Regulation of the DLC3 tumor suppressor by a novel phosphoswitch
Yannick Frey,
Cristiana Lungu,
Florian Meyer,
Franziskus Hauth,
Daniel Hahn,
Corinna Kersten,
Vivien Heller,
Mirita Franz-Wachtel,
Boris Macek,
Igor Barsukov,
Monilola A. Olayioye
Affiliations
Yannick Frey
University of Stuttgart, Institute of Cell Biology and Immunology, Stuttgart, Germany
Cristiana Lungu
University of Stuttgart, Institute of Cell Biology and Immunology, Stuttgart, Germany; University of Stuttgart, Stuttgart Research Center Systems Biology, Stuttgart, Germany
Florian Meyer
University of Stuttgart, Institute of Cell Biology and Immunology, Stuttgart, Germany
Franziskus Hauth
University of Liverpool, Institute of Systems, Molecular and Integrative Biology, Department of Biochemistry, Cell and Systems Biology, Liverpool, UK
Daniel Hahn
University of Stuttgart, Institute of Cell Biology and Immunology, Stuttgart, Germany
Corinna Kersten
University of Stuttgart, Institute of Cell Biology and Immunology, Stuttgart, Germany
Vivien Heller
University of Stuttgart, Institute of Cell Biology and Immunology, Stuttgart, Germany
Mirita Franz-Wachtel
Proteome Center Tübingen, University of Tübingen, Tübingen, Germany
Boris Macek
Proteome Center Tübingen, University of Tübingen, Tübingen, Germany
Igor Barsukov
University of Liverpool, Institute of Systems, Molecular and Integrative Biology, Department of Biochemistry, Cell and Systems Biology, Liverpool, UK
Monilola A. Olayioye
University of Stuttgart, Institute of Cell Biology and Immunology, Stuttgart, Germany; University of Stuttgart, Stuttgart Research Center Systems Biology, Stuttgart, Germany; Corresponding author
Summary: Deleted in liver cancer 3 (DLC3) is a Rho GTPase-activating protein (RhoGAP) that plays a crucial role in maintaining adherens junction integrity and coordinating polarized vesicle transport by modulating Rho activity at the plasma membrane and endomembranes.

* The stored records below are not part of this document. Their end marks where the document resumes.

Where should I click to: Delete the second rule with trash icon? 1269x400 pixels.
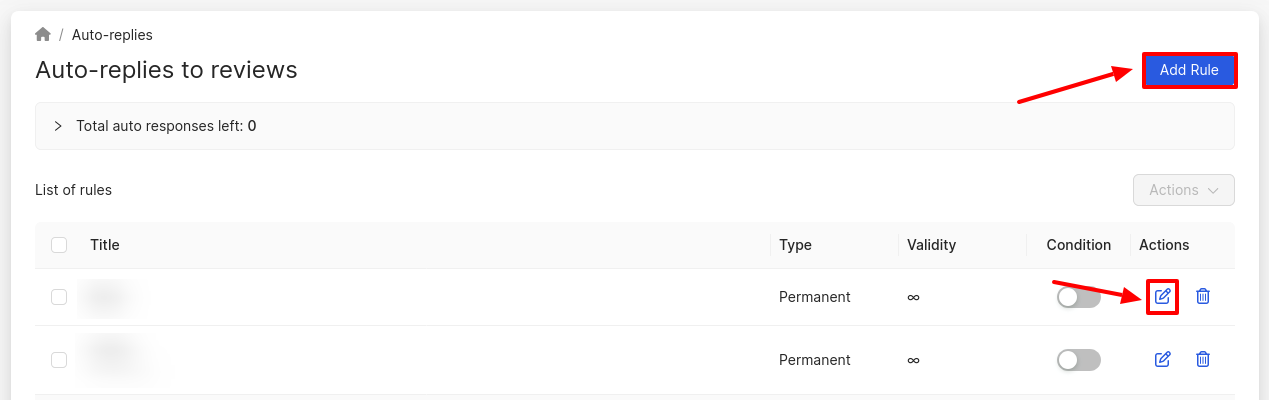click(x=1203, y=359)
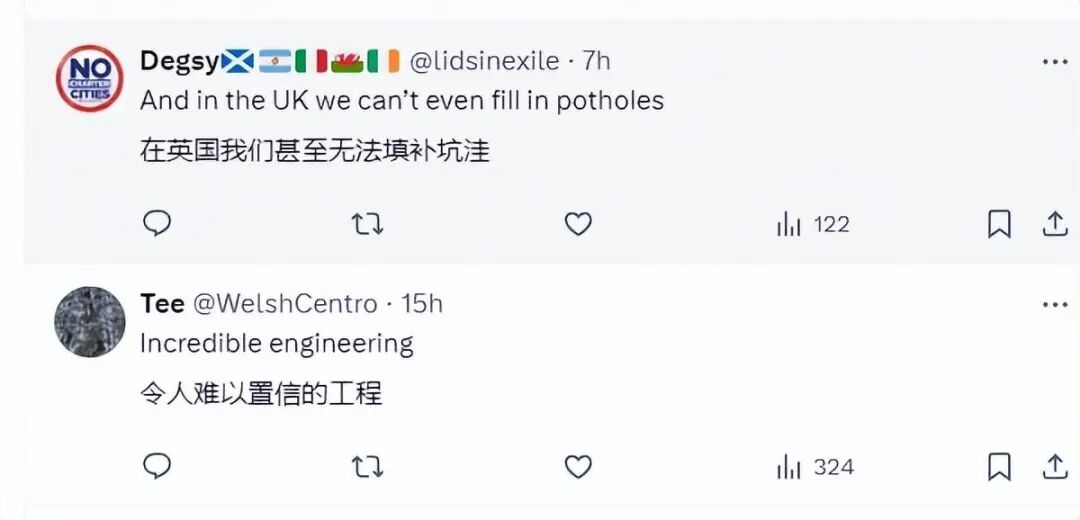Visit the @lidsinexile profile handle
This screenshot has width=1080, height=520.
tap(485, 61)
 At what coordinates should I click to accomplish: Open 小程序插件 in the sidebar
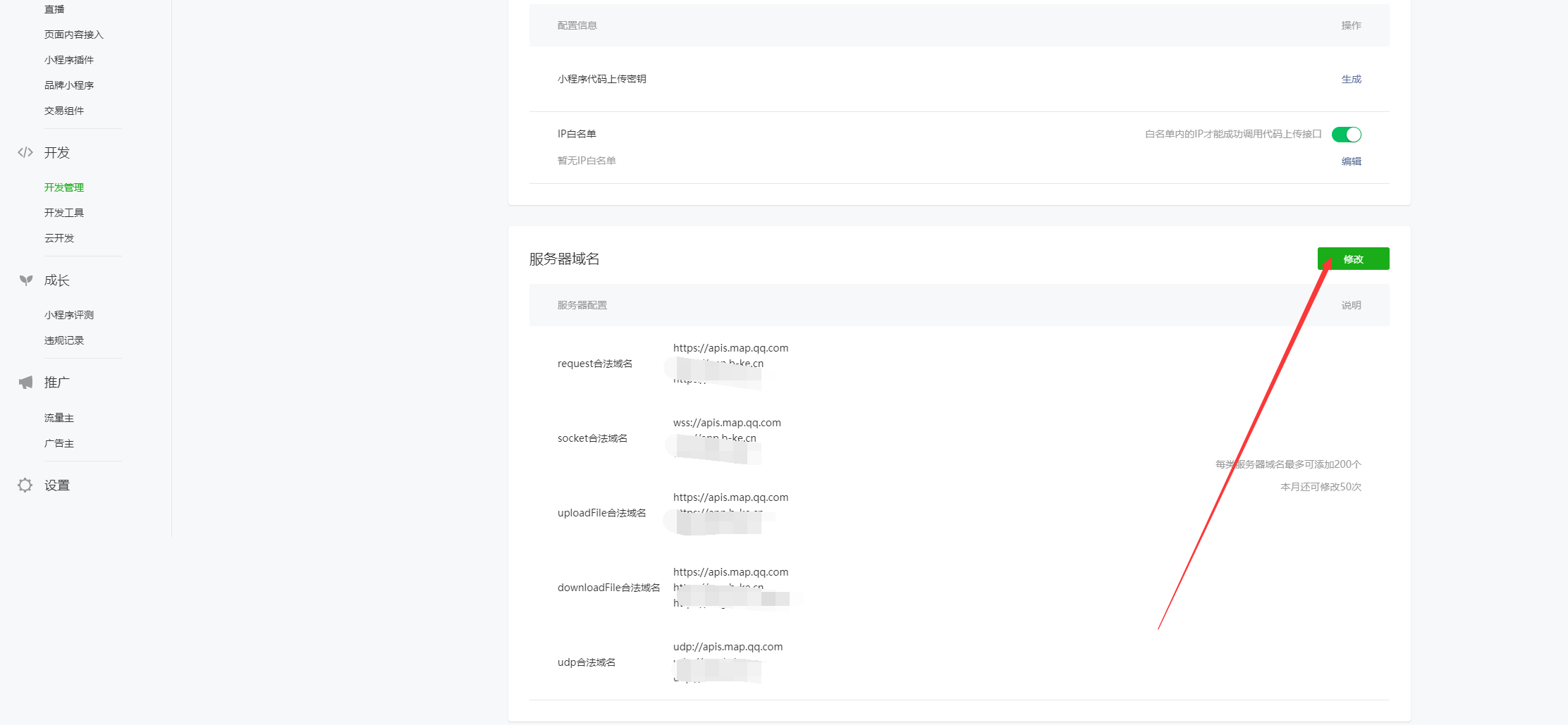coord(69,60)
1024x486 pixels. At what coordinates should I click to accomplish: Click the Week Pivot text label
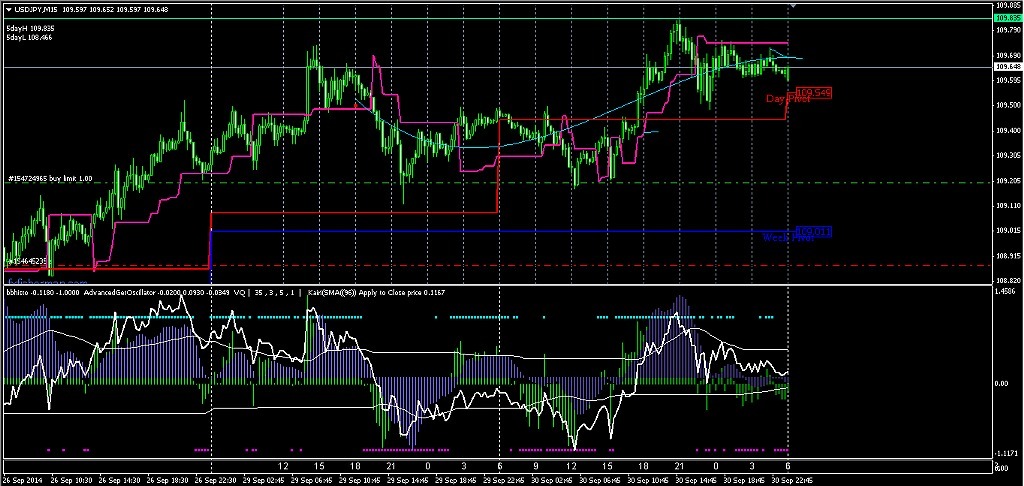[x=786, y=238]
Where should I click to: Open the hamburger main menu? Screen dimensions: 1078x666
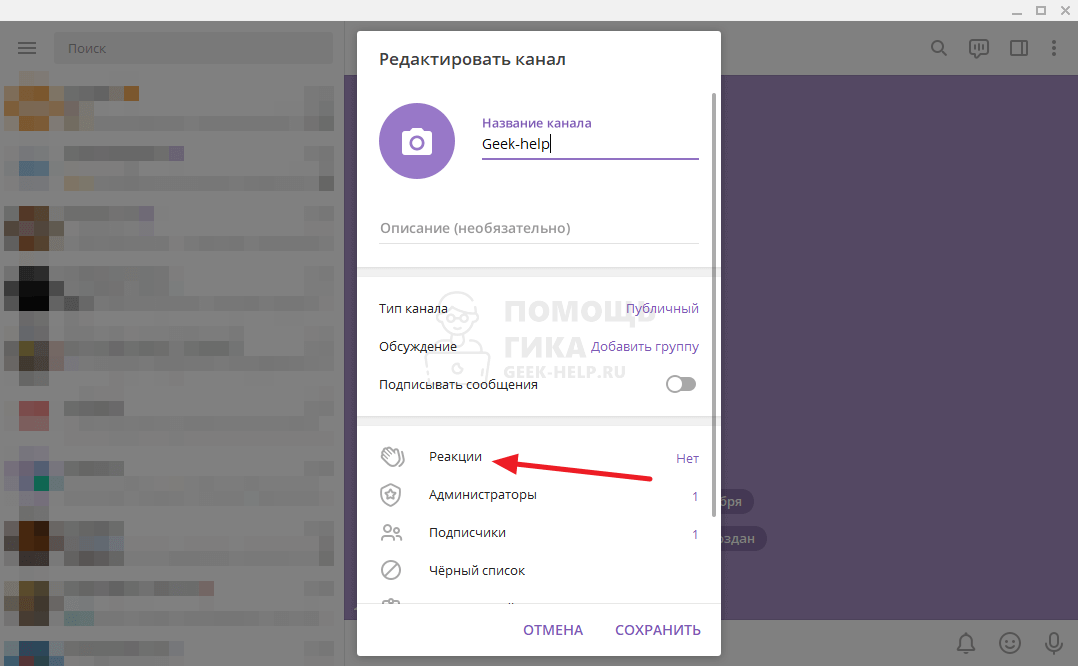pos(27,48)
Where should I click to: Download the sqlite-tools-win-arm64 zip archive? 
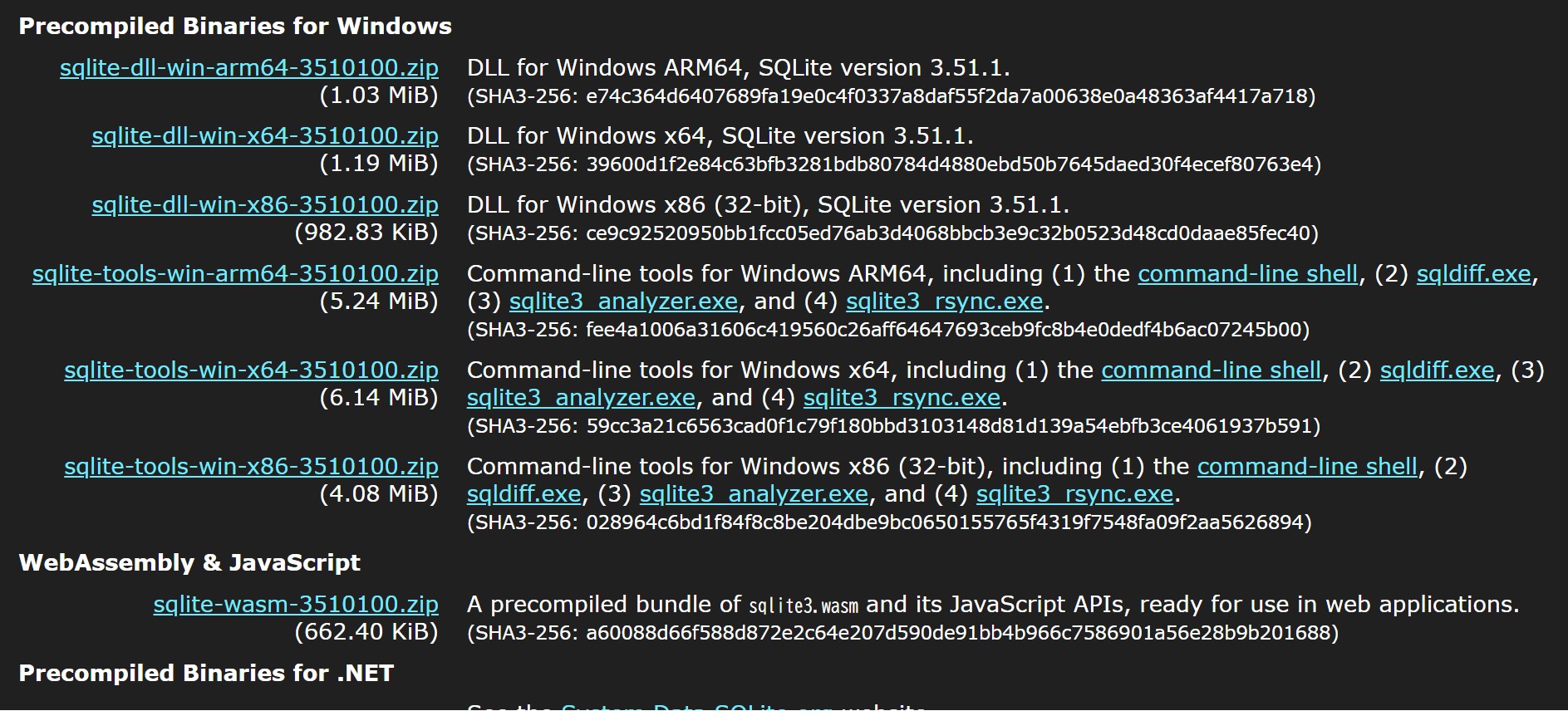[x=235, y=272]
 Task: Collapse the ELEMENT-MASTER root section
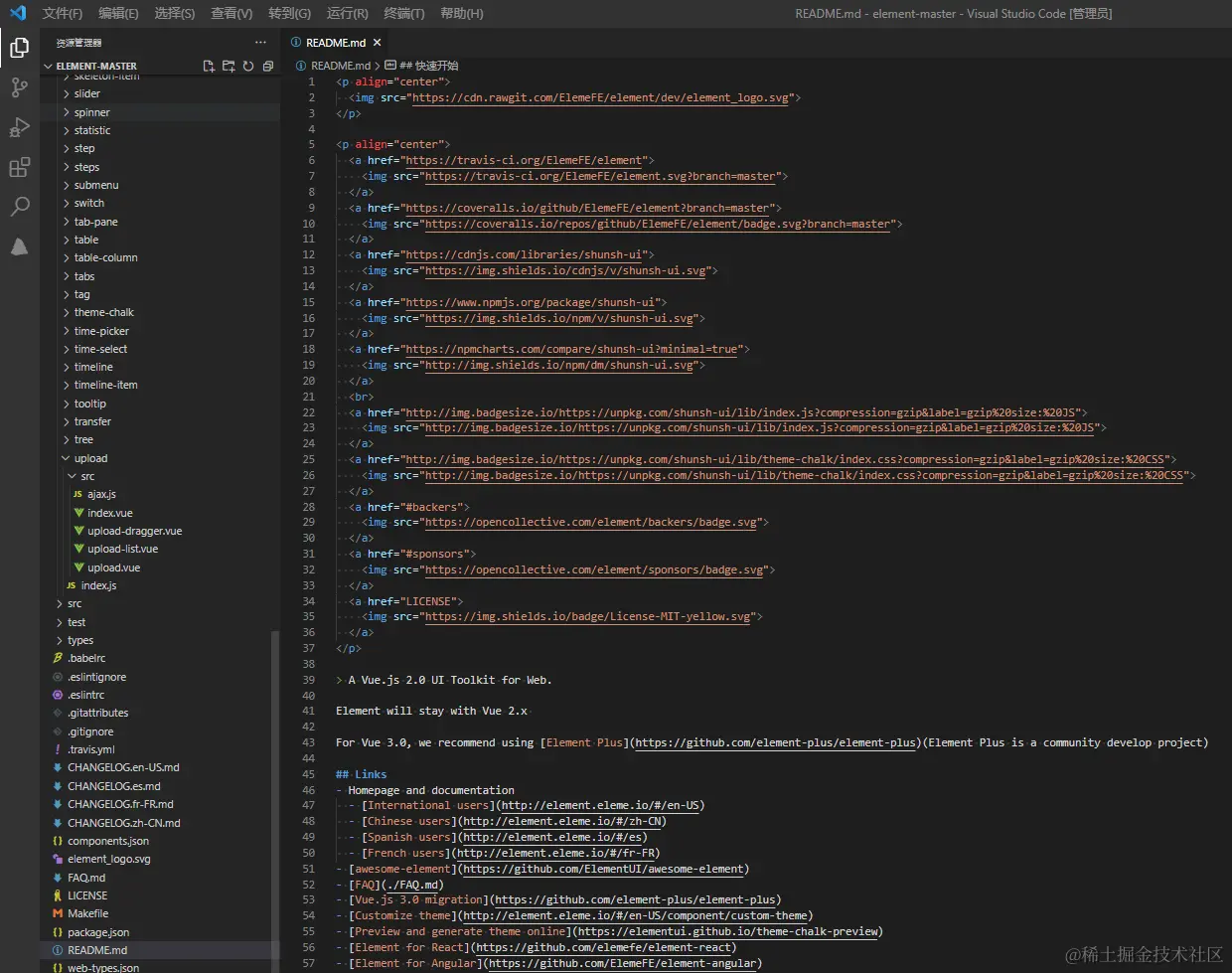pyautogui.click(x=96, y=67)
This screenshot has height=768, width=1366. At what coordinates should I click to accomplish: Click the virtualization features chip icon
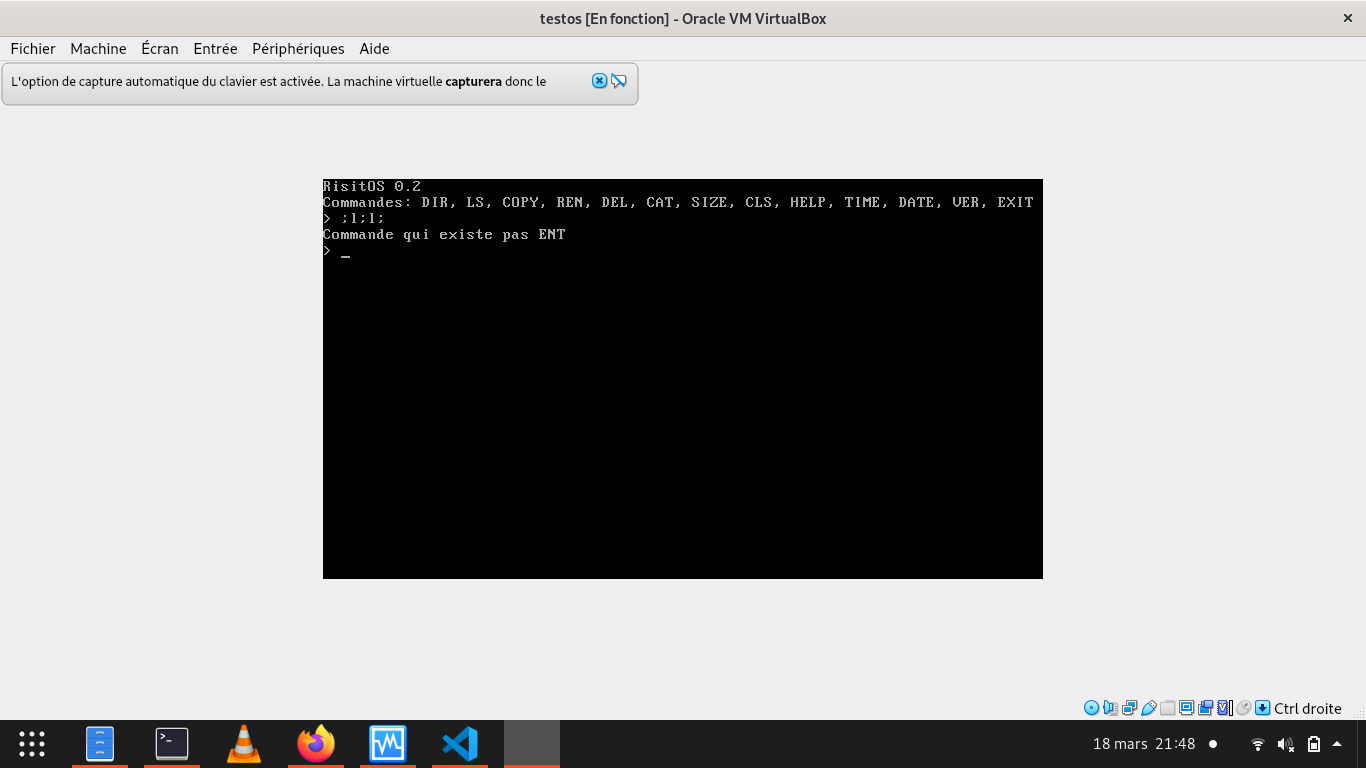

By employing bioinformatical sequence analysis, in vitro experiments, and in cellulo assays we here identified a polybasic region (PBR) in DLC3 that facilitates the association of the protein with cellular membranes. Within the PBR, we mapped two serines whose phosphorylation can alter the electrostatic character of the region. Consequently, phosphomimetic mutations of these sites impaired the membrane association of DLC3. Furthermore, we found a new PBR-dependent localization of DLC3 at the midbody region, where the protein locally controlled Rho activity. Here, the phosphorylation-dependent regulation of DLC3 appeared to be required for proper cytokinesis. Our work thus provides a novel mechanism for spatiotemporal termination of Rho signaling by the RhoGAP protein DLC3.